Euro-Pro can't advertise Shark as “America's most recommended” vacuum cleaner when the boast stems from its interpretation of online reviews, the Better Business Bureau's National Advertising Division said on Thursday.

The NAD said in its decision that “aggregated online data” drawn on by Euro-Pro “did not represent American upright vacuum cleaner consumers,” and therefore wasn't reliable enough to support its claim.

Euro-Pro says it intends to appeal to the National Advertising Review Board.

The NAD's decision stemmed from a challenge to Shark's ads brought by Dyson, a rival vacuum manufacturer. Shark boasted that in ads on television and the Web that its vacuums were the “most recommended.” But Dyson questioned Euro-Pro's methodology, which hinged on a quarterly survey of reviews on sites operated by Amazon, Target and other companies.

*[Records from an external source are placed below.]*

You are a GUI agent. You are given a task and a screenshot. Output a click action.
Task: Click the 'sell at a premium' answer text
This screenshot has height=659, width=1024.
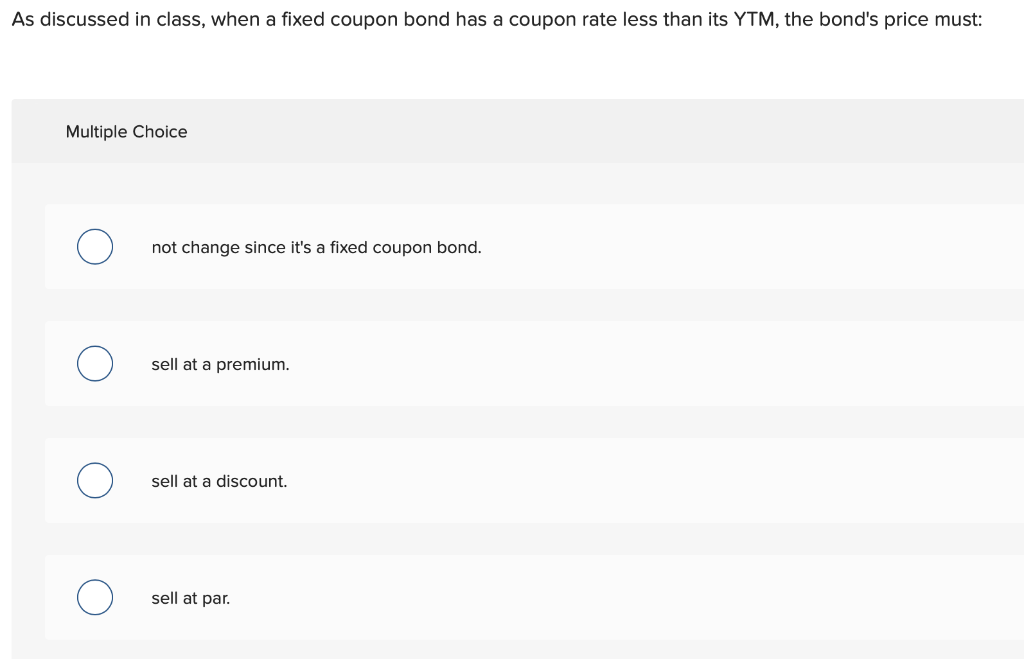pyautogui.click(x=220, y=364)
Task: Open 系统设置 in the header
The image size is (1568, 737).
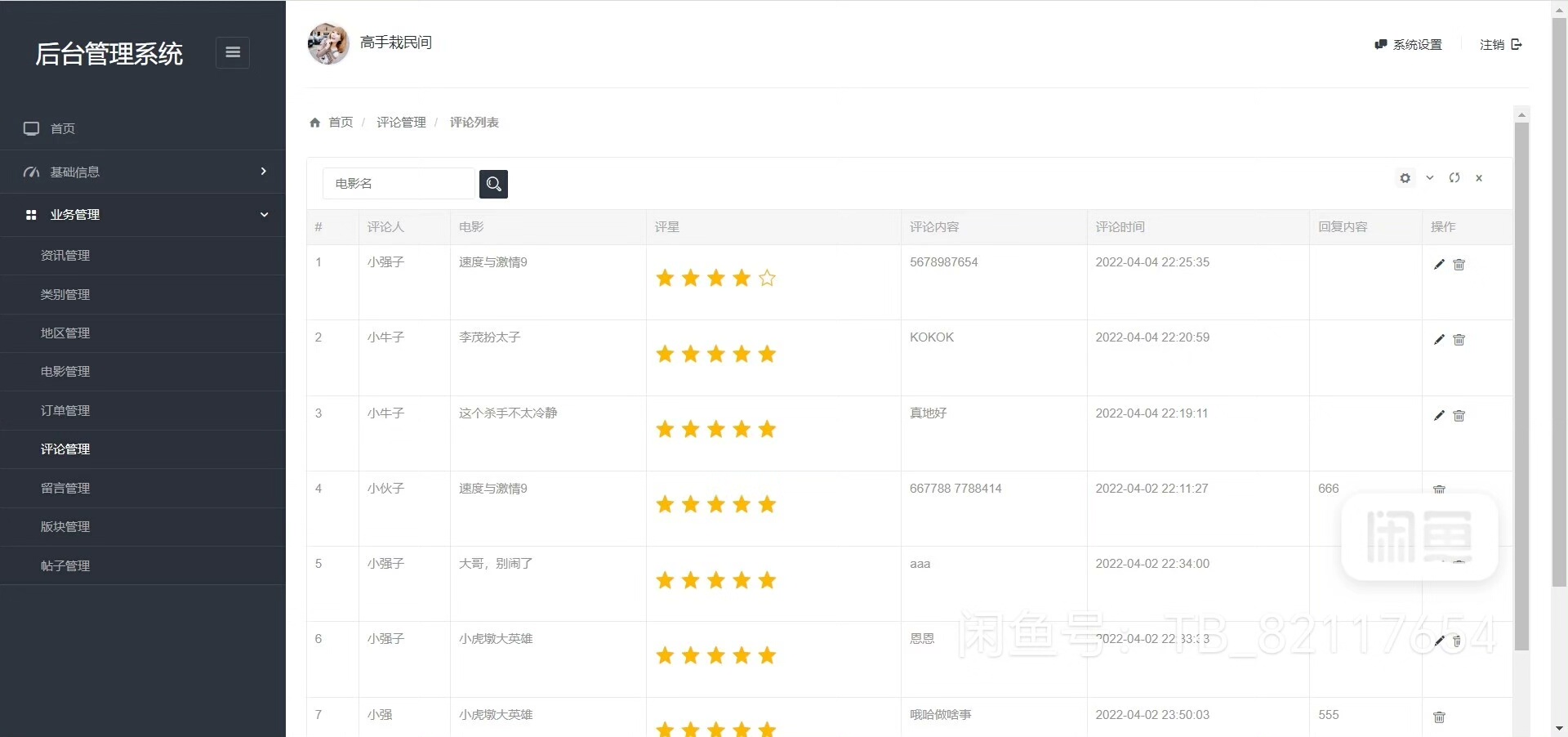Action: coord(1409,45)
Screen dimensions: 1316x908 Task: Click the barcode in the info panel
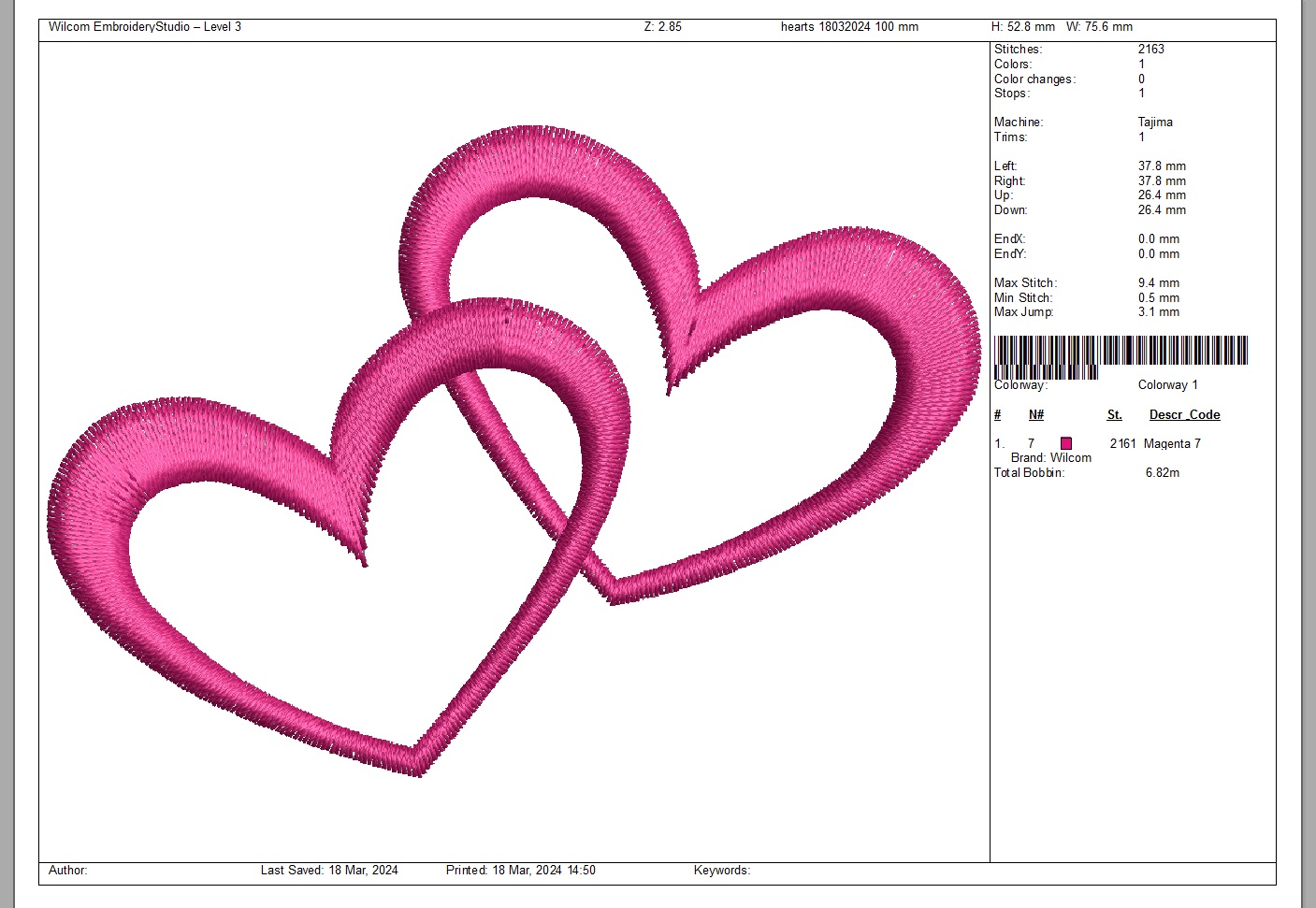coord(1120,355)
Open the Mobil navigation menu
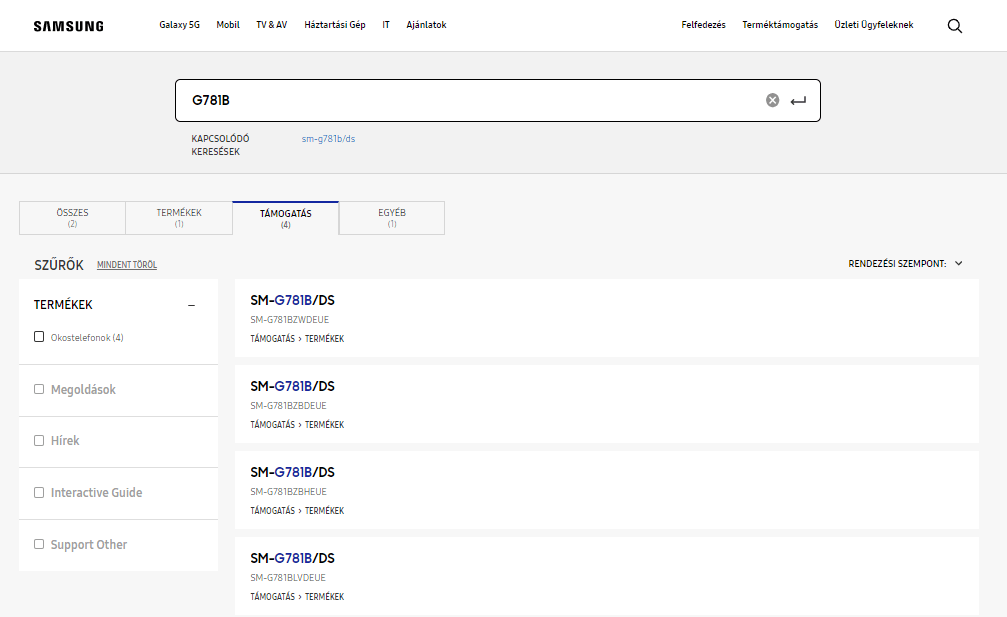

Dyson argued there was no evidence that those reviews were authentic, noting that the reviewers were anonymous and “self-selected.” Dyson also said that online review sites often include “fraudulent” posts, citing a frequently-quoted statistic that up to 25% of Yelp reviews are phony.

The NAD found problems with Euro-Pro's use of the reviews -- but the organization stopped short of condemning all use of online reviews in ads.

“In light of the ever-changing landscape of consumer information available online, NAD is not surprised that advertisers are now seeking to use this data as a basis for advertising claims,” the group wrote. “While NAD is open to advertisers using new technology and information to support their claims, the standards of truthfulness, reliability and representativeness to which advertiser’s substantiation is held remain the same.”

The NAD said it was “concerned” that people who post reviews of Shark might not be representative of all U.S. vacuum-cleaner purchasers, noting that Amazon accounts for only 2% of sales, but 42% of reviews. “This disparity indicates that online purchasers are far more likely to submit online reviews than those who purchase vacuums in stores,” the group wrote.

The NAD also noted that many of the reviewers didn't state whether they were recommending the product. Shark didn't use those posts to support the contention that it's the most recommended brand; that decision called its methodology into question.

“Because nearly half of the online reviews collected by the advertiser were not used to support its claim, it is not clear whether the advertiser’s data is even representative of online purchasers or online reviewers in general,” the NAD wrote.

The organization said that the decision isn't aimed at preventing advertisers from ever drawing on crowd-sourced data in ads. “This decision simply restates a fundamental principal of advertising law, that the data set submitted in this proceeding, like any other population sample, must be shown to be representative of the consumers that it purports to represent,” the NAD wrote.

Euro-Pro told the NAD that it is updating its ads to state, “most recommended Vacuum brand online." But the company also says it believes it should be able to draw on online reviews to advertise its vacuums as "most recommended." It intends to appeal the NAD's decision to the contrary to the National Advertising Review Board. That group typically decides a case within 90 days of an appeal.